BY DIANA PALACIOS AND ALONZO WICKERS IV

In a detailed order that strongly affirmed the First Amendment rights of documentarians, on Aug. 2, 2019, the U.S. District Court for the Southern District of New York dismissed a lawsuit brought by Bobby Brown—the bad boy of rhythm and blues—arising from the documentary “Whitney: Can I Be Me,” which chronicles the life of the singer and actress Whitney Houston. The court also granted BBC’s separate motion to dismiss for lack of personal jurisdiction.

Brown brought the action against Showtime Networks Inc., BBC, and others, alleging that the defendants violated his right of publicity under California law and violated the Lanham Act by using his name and image without his permission in the documentary, its credits, and related marketing. The estate of Bobbi Kristina Brown, the deceased daughter of Brown and Houston, joined the lawsuit claiming that her depiction in the documentary violated Georgia’s right-of-publicity law.

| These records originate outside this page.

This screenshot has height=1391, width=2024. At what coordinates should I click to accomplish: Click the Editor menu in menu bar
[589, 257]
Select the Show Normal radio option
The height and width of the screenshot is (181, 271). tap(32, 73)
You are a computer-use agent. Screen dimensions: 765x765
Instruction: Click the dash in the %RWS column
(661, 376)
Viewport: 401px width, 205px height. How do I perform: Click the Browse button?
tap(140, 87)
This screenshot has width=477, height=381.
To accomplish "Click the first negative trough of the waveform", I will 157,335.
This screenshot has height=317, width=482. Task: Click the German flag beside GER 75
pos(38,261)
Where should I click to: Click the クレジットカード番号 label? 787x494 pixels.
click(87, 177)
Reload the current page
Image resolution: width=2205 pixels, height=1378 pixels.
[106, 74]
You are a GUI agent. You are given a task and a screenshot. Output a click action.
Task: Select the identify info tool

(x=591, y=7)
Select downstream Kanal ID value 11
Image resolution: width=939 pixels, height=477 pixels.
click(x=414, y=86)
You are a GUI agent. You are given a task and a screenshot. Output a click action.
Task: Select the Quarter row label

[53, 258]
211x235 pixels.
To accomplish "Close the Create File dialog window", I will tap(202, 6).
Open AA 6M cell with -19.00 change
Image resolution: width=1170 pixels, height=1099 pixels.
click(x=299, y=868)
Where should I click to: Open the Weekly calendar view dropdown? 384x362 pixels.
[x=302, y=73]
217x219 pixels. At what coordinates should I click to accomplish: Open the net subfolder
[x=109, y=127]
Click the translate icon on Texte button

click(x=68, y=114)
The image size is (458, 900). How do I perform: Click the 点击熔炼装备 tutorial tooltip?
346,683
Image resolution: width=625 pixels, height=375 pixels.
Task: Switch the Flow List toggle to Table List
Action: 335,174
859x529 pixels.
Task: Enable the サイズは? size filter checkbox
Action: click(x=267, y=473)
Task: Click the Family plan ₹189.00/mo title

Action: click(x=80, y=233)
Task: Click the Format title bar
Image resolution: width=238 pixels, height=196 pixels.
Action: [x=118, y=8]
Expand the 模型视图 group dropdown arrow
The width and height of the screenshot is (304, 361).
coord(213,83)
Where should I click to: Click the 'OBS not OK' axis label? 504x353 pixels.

The district court dismissed the claims with prejudice. It held that Brown’s right-of-publicity claim “is barred under the First Amendment, because Whitney: Can I Be Me qualifies both as an expressive work and as a report on a matter of public interest.” The court also rejected Brown’s objection that he never signed a “video release form” authorizing the use of his likeness in the documentary because “no such agreement is necessary where, as here, the film and its portrayal of Brown are protected under the First Amendment.”

Similarly, the court dismissed the estate’s right-of-publicity claim because the use of Bobbi Kristina Brown’s likeness in the documentary was “newsworthy” and therefore not actionable pursuant to the First Amendment. As the court explained, “the use of a newsworthy person’s name and likeness is protected, and this includes the use of a person’s identity in news reporting, commentary, entertainment, works of fiction or nonfiction, or in advertising that is incidental to such uses.”

As for Brown’s Lanham Act  claim, the court applied the test first articulated in Rogers v. Grimaldi, 875 F.2d 994 (2d Cir. 1989) “to balance the First Amendment interest in free expression against the public’s interest in being free from consumer confusion about affiliation and endorsement.” Under the Rogers test, the Lanham Act is inapplicable to “artistic works” if a mark, including a person’s name or likeness, is (1) “artistically relevant” to the work and (2) not “explicitly misleading.” Applying Rogers, the court dismissed the claim, finding that the use of Brown’s name and likeness was artistically relevant to the documentary because Brown played a major role in Houston’s life. It also rejected the allegation that consumers were misled by his company name appearing in the credits because the name appeared for just eight seconds with many other archival sources. Nor did the court find it likely that the marketing strategy for the documentary was created with the hope that reviews for the documentary would mention Brown, as he alleged.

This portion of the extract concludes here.